**TASK DESCRIPTION**
In the data below, restate exactly the lines from the one with "Given: Click the" to the final line, both included, but not the pictures.

**AVAILABLE RECORDS**
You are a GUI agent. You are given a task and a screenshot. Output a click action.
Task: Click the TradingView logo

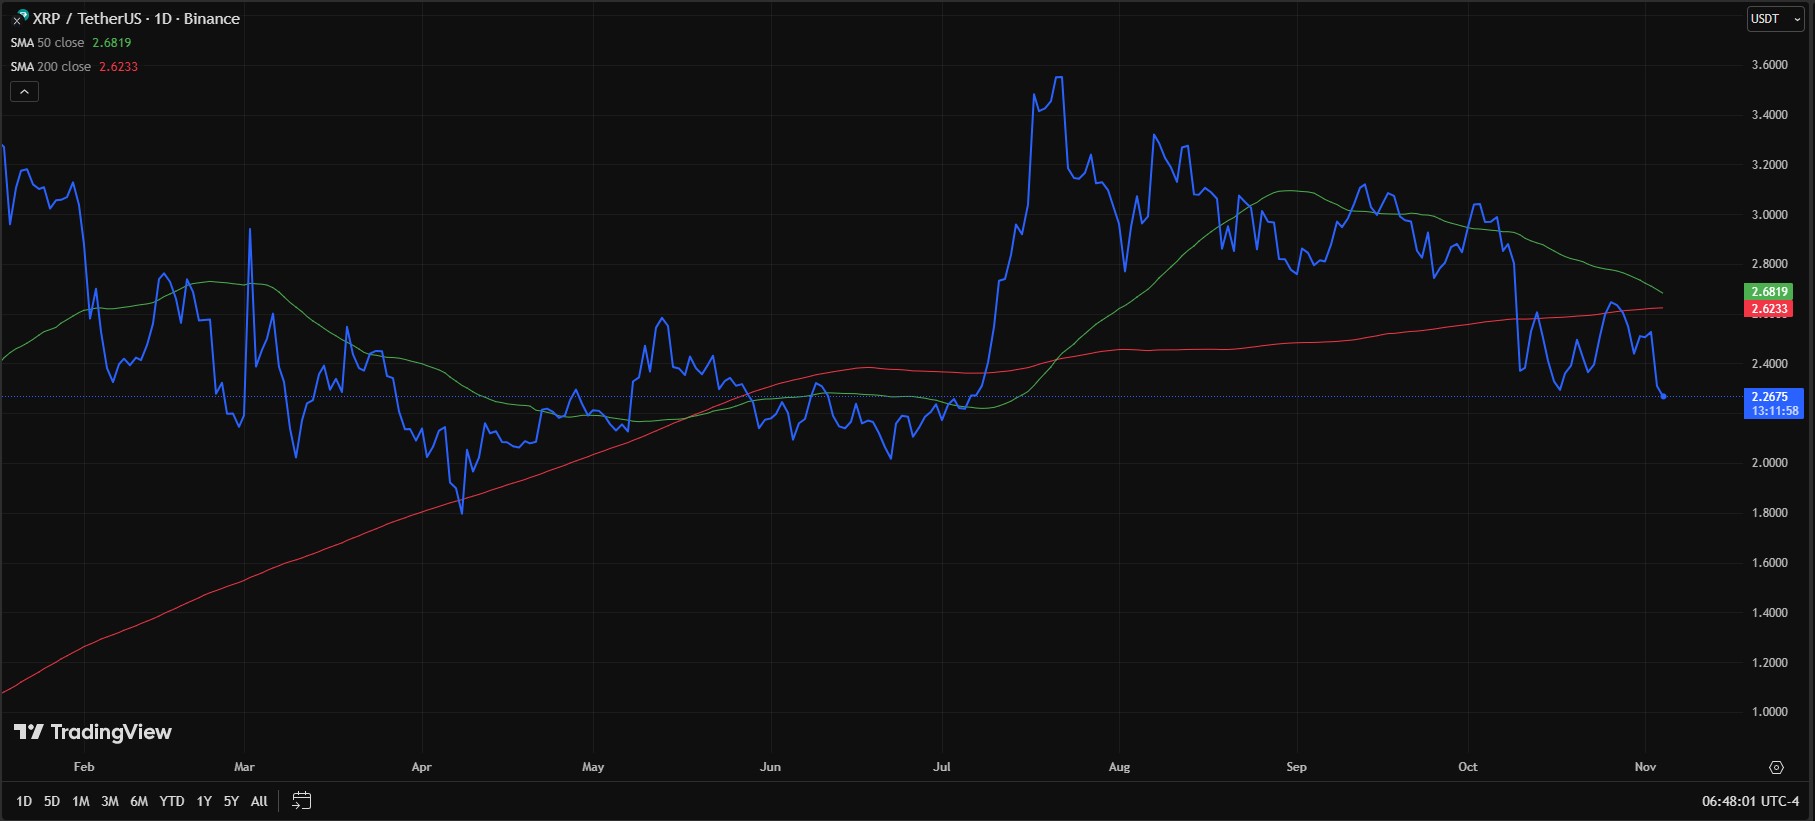tap(92, 732)
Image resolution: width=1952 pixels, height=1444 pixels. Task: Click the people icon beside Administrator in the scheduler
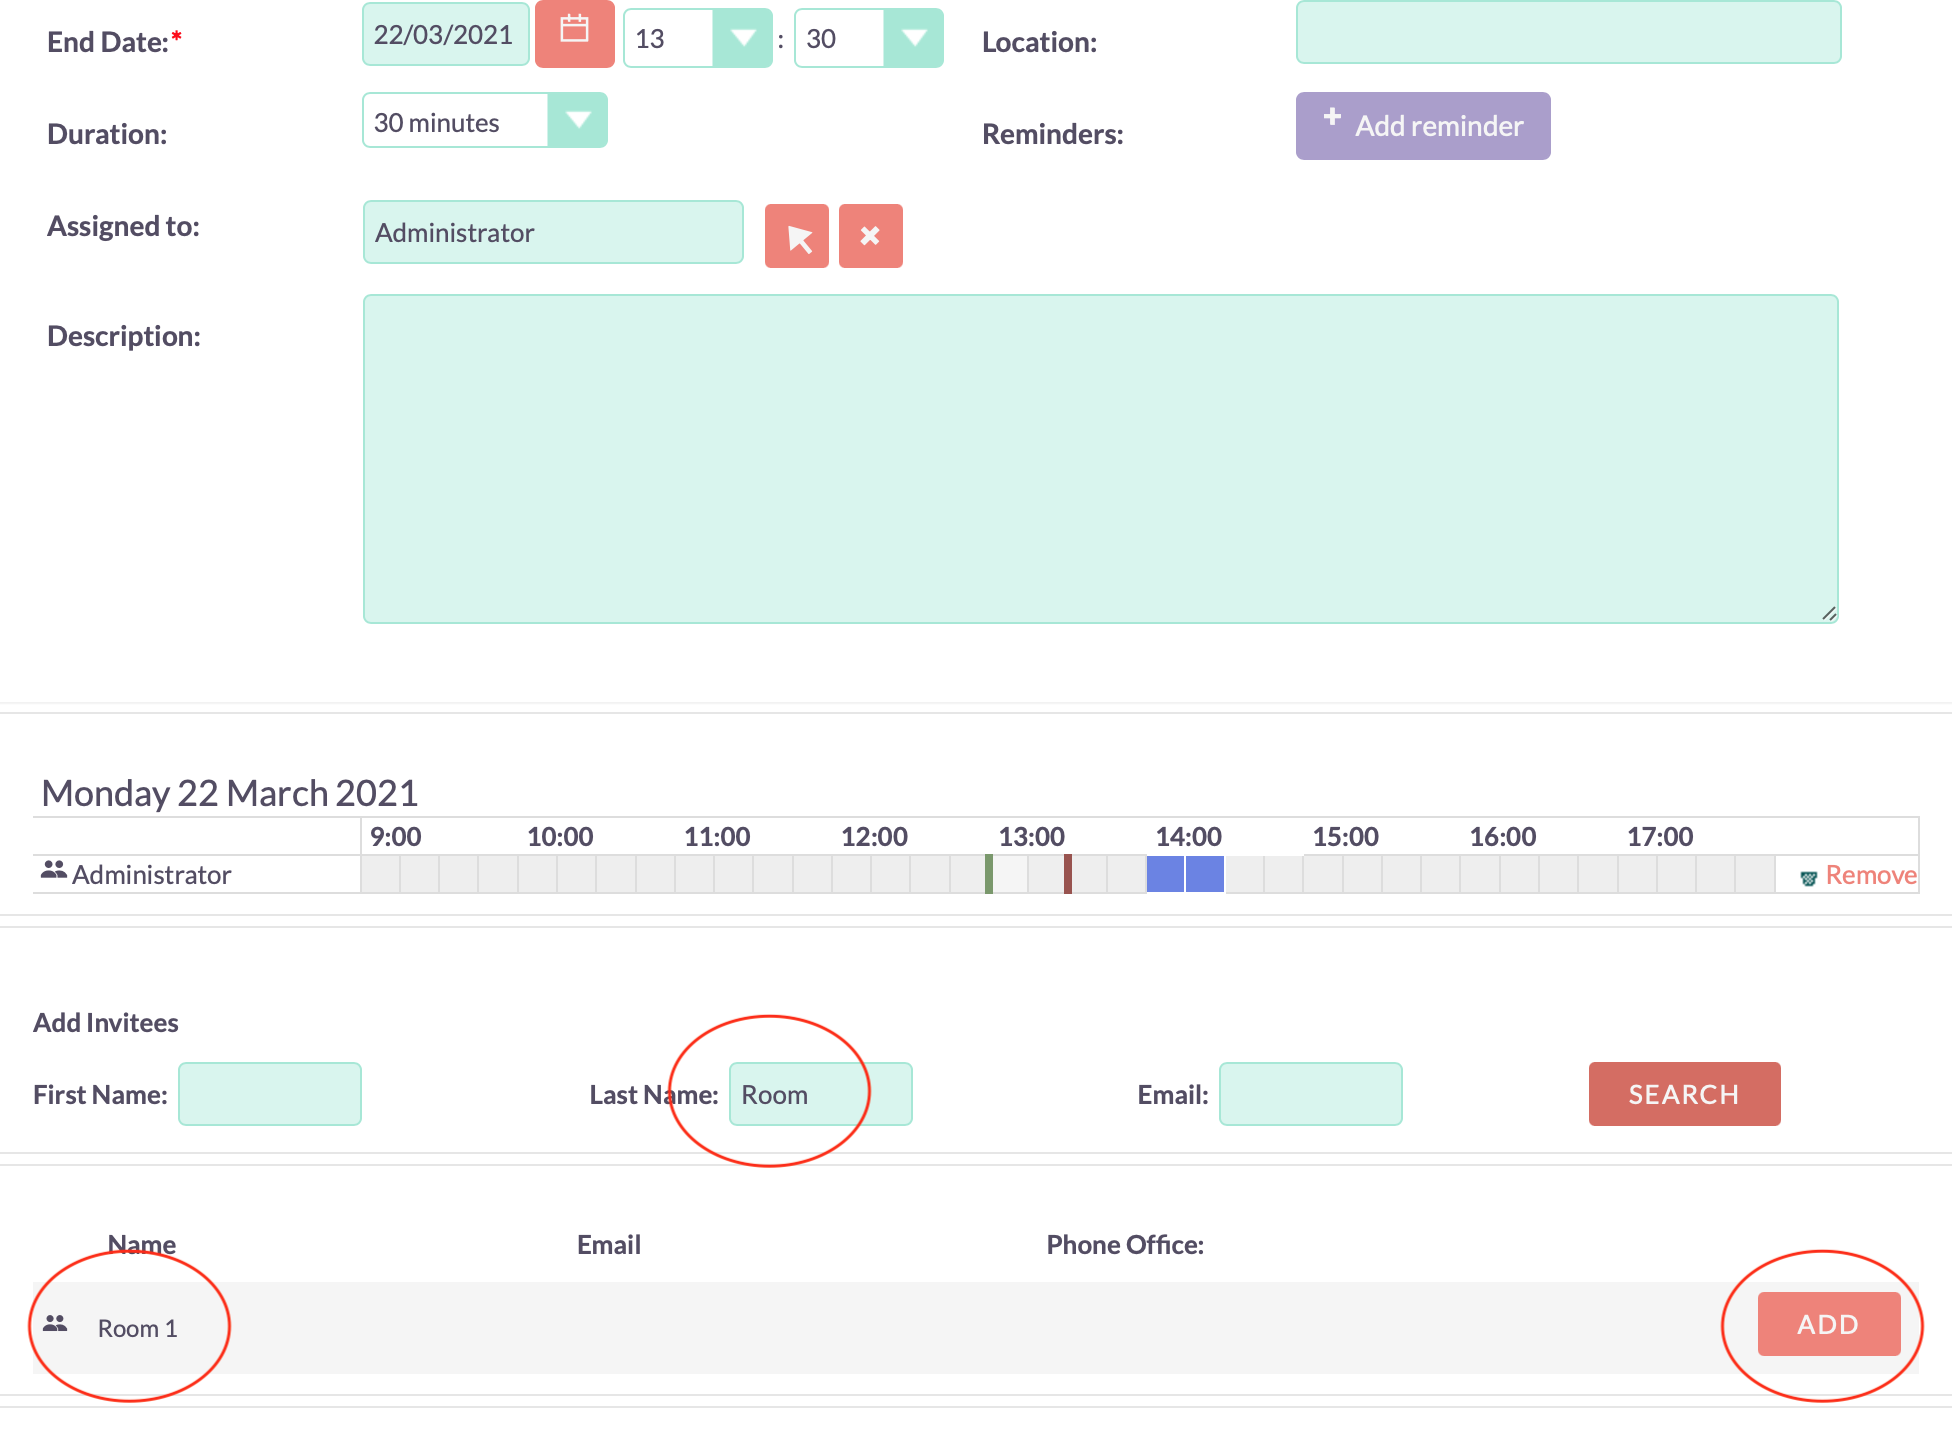[54, 870]
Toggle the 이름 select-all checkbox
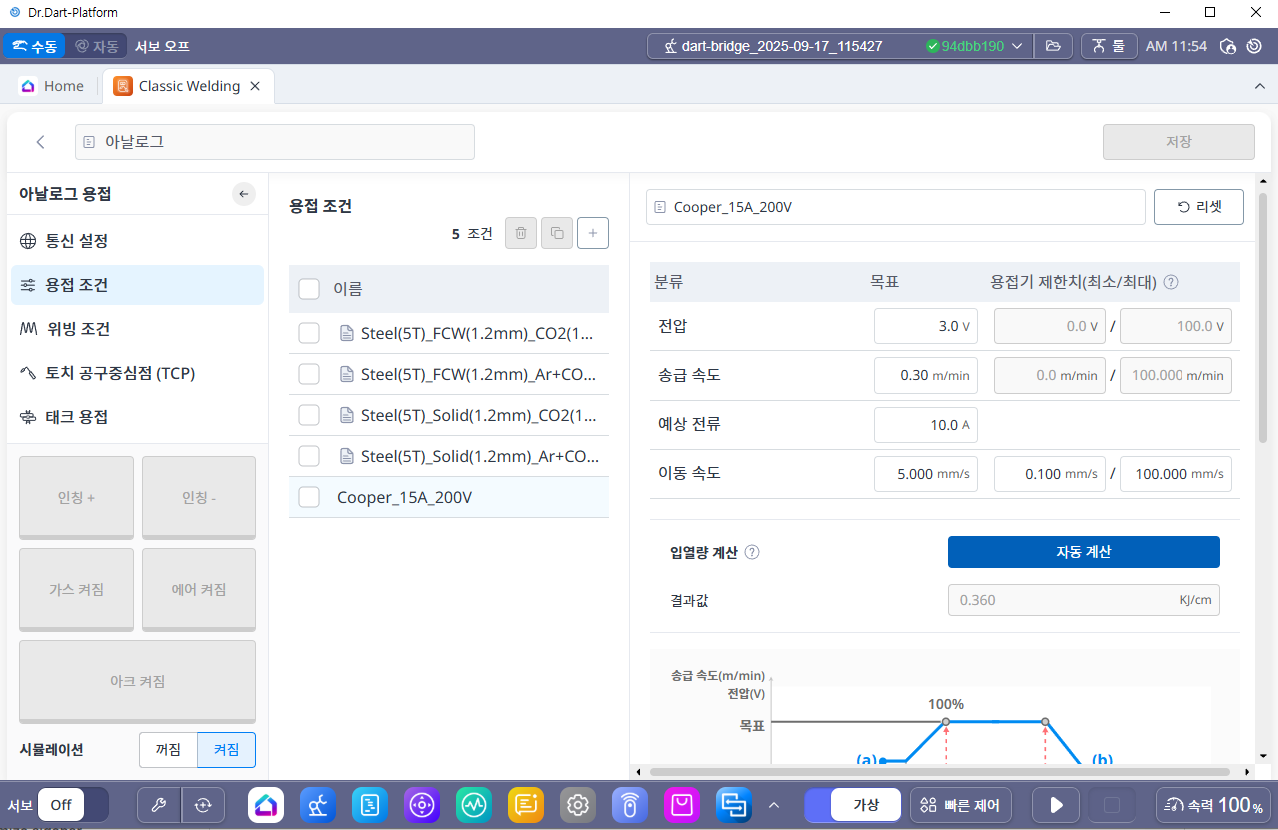1278x830 pixels. click(x=309, y=289)
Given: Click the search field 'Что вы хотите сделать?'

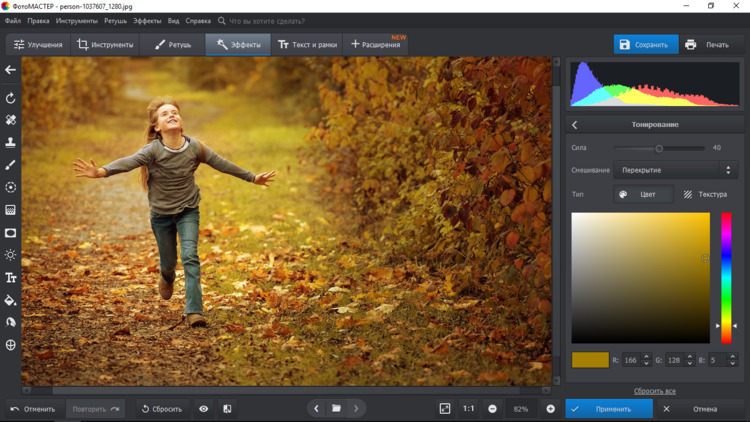Looking at the screenshot, I should click(x=267, y=21).
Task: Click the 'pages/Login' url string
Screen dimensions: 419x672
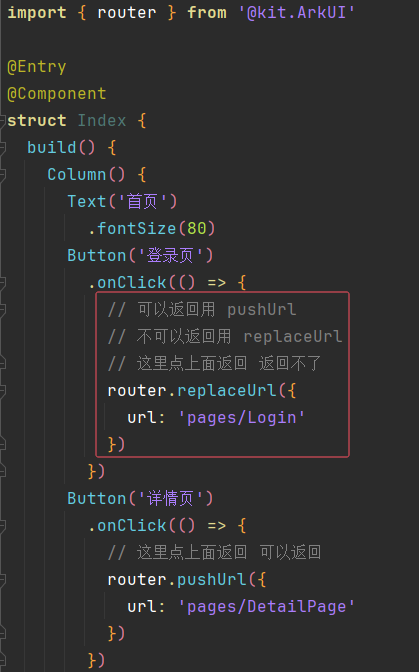Action: point(242,417)
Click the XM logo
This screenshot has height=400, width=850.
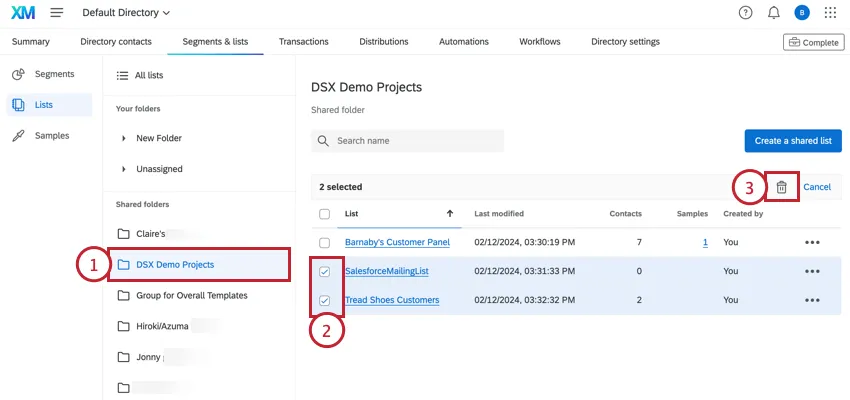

**SOLUTION FOR THIS EXERCISE**
Given: Click the search field 'Что вы хотите сделать?'

Looking at the screenshot, I should click(x=267, y=21).
Task: Click the 'pages/Login' url string
Screen dimensions: 419x672
Action: point(242,417)
Click the XM logo
This screenshot has height=400, width=850.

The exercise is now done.